Five years out from the end of its abbreviated run on NBC, and it’s still mind-boggling that a major network allowed this to happen. Bryan Fuller’s take on one of the most singular horror villains of all time was remarkably vivid in its color palette and set design. Anchored by Mads Mikkelsen’s wicked turn in the title role, Hannibal blended the episodic crime drama structure with a sense of narrative intention and style rarely seen on a show with its reach. Hannibal wasn’t just one of the most unsettling watches on a major network, but one of the defining food shows of the past decade.
Lovecraft Country (HBO, HBO Max)
Every post-Game of Thrones HBO series with blockbuster tendencies has carried unfair expectations to match its ambitions and sustained interest. Westworld gradually flamed out after a hot start; Watchmen called it after one season. And now we have the promising Lovecraft Country, the Jonathan Majors and Jurnee Smollett-starring horror series. Set in Jim Crow America, the show grapples with the racism inherent to its titular author and the town where he situated most of his novels. Besides its realistic horror derived from racial and sexual trauma, the series trades in the supernatural during select stunning moments.

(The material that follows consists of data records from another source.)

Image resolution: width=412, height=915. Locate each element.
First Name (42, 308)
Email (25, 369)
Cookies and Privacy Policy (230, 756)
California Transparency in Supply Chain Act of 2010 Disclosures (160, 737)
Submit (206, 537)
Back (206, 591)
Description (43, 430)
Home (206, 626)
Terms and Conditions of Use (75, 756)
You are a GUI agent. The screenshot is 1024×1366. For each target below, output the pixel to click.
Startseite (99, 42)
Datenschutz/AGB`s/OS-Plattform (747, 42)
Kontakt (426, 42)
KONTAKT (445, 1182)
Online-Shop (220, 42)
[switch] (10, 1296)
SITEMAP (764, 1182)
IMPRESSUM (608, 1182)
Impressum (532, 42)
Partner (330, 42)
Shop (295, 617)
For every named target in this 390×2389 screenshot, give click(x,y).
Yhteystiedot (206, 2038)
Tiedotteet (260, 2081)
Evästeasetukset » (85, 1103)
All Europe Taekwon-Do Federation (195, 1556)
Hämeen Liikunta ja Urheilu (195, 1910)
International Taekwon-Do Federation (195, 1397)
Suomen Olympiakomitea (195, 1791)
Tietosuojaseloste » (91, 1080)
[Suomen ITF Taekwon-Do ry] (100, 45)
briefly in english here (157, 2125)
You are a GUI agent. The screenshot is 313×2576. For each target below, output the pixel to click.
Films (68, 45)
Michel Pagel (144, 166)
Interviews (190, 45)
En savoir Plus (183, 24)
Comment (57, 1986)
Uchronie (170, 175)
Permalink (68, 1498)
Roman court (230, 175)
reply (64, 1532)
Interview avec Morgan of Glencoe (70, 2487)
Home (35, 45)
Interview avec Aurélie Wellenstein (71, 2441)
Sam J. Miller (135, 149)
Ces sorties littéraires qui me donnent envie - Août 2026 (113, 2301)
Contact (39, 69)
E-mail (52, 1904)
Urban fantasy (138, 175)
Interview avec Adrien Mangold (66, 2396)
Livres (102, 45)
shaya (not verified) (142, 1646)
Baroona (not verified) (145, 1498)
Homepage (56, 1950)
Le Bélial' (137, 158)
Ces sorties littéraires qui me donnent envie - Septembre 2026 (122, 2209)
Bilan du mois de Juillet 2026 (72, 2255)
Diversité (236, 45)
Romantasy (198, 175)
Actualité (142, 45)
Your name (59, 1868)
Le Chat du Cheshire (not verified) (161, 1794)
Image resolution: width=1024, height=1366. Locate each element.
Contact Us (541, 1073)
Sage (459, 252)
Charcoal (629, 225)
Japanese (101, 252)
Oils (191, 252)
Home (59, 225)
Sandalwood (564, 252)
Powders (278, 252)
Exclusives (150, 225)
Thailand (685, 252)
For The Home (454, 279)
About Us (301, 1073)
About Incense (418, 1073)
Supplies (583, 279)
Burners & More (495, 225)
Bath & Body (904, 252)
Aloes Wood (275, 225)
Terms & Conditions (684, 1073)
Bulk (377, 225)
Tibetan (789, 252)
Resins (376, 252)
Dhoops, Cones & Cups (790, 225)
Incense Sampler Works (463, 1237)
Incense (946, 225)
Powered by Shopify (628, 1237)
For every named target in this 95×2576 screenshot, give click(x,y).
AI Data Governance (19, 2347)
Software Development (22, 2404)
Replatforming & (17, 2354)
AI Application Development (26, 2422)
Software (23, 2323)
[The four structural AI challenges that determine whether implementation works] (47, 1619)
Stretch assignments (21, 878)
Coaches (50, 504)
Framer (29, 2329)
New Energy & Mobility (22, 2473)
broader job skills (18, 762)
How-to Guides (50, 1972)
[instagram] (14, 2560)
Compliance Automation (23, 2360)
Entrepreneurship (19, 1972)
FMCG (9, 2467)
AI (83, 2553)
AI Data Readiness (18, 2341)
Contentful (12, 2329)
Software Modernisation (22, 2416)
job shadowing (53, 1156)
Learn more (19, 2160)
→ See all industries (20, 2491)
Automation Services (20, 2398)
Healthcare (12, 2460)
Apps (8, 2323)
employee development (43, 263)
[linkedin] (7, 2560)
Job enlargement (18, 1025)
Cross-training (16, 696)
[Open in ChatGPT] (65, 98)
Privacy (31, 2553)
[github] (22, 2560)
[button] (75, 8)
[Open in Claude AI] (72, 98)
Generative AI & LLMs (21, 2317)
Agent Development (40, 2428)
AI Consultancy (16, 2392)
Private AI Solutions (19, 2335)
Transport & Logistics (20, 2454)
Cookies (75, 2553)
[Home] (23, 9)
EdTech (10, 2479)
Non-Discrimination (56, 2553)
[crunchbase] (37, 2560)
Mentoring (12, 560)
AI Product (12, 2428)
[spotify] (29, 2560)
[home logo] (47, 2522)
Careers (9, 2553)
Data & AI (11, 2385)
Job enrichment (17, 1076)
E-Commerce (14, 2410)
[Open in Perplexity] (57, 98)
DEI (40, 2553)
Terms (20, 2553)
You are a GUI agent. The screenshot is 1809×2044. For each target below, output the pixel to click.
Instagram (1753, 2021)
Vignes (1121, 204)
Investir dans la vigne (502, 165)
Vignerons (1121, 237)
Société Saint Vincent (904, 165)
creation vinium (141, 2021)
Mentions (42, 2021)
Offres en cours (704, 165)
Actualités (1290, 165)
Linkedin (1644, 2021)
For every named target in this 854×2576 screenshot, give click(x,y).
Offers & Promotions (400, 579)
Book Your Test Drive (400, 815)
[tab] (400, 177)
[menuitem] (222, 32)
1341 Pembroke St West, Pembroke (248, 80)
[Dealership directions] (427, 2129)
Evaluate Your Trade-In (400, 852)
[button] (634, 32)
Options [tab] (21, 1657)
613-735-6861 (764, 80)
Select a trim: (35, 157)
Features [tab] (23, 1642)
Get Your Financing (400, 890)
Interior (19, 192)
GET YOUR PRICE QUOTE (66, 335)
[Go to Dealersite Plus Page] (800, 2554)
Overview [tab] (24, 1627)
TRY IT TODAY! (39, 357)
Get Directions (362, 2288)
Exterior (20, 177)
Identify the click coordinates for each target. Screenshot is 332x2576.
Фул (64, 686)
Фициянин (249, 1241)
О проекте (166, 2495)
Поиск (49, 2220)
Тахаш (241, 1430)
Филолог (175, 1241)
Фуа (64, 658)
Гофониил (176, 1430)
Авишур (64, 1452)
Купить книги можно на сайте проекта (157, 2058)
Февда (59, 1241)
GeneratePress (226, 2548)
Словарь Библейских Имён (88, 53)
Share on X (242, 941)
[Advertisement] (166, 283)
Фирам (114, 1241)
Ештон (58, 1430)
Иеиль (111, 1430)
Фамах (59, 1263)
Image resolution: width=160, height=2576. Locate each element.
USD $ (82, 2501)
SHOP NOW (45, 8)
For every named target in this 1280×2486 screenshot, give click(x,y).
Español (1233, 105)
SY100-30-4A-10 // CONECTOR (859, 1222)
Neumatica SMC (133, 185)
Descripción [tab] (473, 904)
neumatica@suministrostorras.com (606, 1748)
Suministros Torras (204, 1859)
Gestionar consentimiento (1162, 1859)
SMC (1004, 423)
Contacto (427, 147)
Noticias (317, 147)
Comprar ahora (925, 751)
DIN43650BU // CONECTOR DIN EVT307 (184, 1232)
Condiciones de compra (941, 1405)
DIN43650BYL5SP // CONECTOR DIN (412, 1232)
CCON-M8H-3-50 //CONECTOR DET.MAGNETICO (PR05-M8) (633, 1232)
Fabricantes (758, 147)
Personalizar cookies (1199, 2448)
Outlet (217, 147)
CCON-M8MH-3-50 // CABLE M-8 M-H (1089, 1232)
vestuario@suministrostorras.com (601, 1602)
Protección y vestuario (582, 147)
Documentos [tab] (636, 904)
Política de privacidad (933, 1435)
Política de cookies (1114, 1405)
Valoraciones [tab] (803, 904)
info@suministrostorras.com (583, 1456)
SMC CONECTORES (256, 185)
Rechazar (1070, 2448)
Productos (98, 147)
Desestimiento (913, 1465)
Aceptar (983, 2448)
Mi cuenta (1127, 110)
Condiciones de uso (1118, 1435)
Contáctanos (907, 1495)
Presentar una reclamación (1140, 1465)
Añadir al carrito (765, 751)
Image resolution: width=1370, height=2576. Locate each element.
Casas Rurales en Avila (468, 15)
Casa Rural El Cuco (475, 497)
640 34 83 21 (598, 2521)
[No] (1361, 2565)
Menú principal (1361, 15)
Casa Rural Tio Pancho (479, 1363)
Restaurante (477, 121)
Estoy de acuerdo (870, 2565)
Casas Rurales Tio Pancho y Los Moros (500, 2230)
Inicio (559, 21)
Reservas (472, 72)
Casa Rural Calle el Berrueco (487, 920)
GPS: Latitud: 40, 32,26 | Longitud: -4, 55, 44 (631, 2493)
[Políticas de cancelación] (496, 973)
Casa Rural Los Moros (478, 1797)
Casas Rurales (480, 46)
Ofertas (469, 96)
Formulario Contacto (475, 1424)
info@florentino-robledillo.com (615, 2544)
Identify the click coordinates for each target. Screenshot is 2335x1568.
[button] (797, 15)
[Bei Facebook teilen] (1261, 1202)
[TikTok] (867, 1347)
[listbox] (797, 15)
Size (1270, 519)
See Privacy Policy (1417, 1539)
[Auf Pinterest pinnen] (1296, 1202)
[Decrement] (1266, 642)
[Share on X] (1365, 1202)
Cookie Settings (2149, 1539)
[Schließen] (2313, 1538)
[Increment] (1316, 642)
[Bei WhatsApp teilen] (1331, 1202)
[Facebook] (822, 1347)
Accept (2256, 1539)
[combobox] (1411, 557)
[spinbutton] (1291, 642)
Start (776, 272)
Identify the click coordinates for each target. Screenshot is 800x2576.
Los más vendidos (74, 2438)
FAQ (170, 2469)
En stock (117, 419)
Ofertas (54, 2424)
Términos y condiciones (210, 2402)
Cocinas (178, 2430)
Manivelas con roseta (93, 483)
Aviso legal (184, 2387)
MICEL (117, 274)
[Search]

Buffy the Vampire Slayer (Hulu)
Never seen the whole thing — shameful, I know! One of most successful shows ever based on a movie, Sarah Michelle Gellar’s breakout series steered from its middling horror comedy origins to become a transgressive sea change for television. Leaning into the soapy, pulpy, and somehow grounded tonal stew that would inspire so many imitators and one spin-off, Buffy proved that a supernatural horror series can be so much more.
Twin Peaks (Netflix)
Is Twin Peaks: The Return being a TV show or film? Is it horror or mystery? Who cares?? Ignoring the inane, fairly memed questions surrounding the show’s revival, I’ll argue that it was undeniably horror from the jump. Unnerving and befuddling on impact in the ‘90s, Agent Dale Cooper’s quest to solve the murder of Laura Palmer takes enough sharp left turns to rattle an unsuspecting channel surfer. Even in its form-breaking, genre-defying third season that became one of those unparalleled TV events, it still could be the stuff of nightmares.
American Horror Story (Hulu)
Can you believe it’s almost been a decade of American Horror Story? The Ryan Murphy factory misses nearly as much as it hits, but this series can’t be understood as anything but a massive driver in the recent miniseries and anthology revival. I can’t pretend to have seen most of these, but it’s reputation as a macabre and deeply messed up series with ingenious casting is well-earned. Until the powers involved get bored — it’s already in the tank for three more seasons — you can’t imagine this ending.
Not to be overshadowed by the glossier, two-parter film adaptation, this cable rerun staple deserves its place in the horror miniseries canon. (Although, somehow, it runs nearly two hours under the runtime of both recent It chapters combined.) Stephen King brought his cantankerous spirit before this went to air — and the network braced the public for something that pushed the envelope like never before. What followed was...something a bit more tame and tonally off-kilter. Although the updated version brings far more potent scares, Tim Curry’s take on Pennywise is an all-timer.
The Twilight Zone (Netflix, CBS All Access)
Not that anyone needs convincing here — much of it’s on Netflix, you know what to do — but there’s the issue of its CBS All Access reboot. Executive produced by Jordan Peele, the new one certainly has its clunkers (what is going on in the Kumail Nanjiani comedian episode,) but there are a few genuine scares and surprises that recall its glory days. If you’re with me in thinking Black Mirror can be way too much, the new Twilight Zone May be worth a try to break from reminders that We Live in a Society.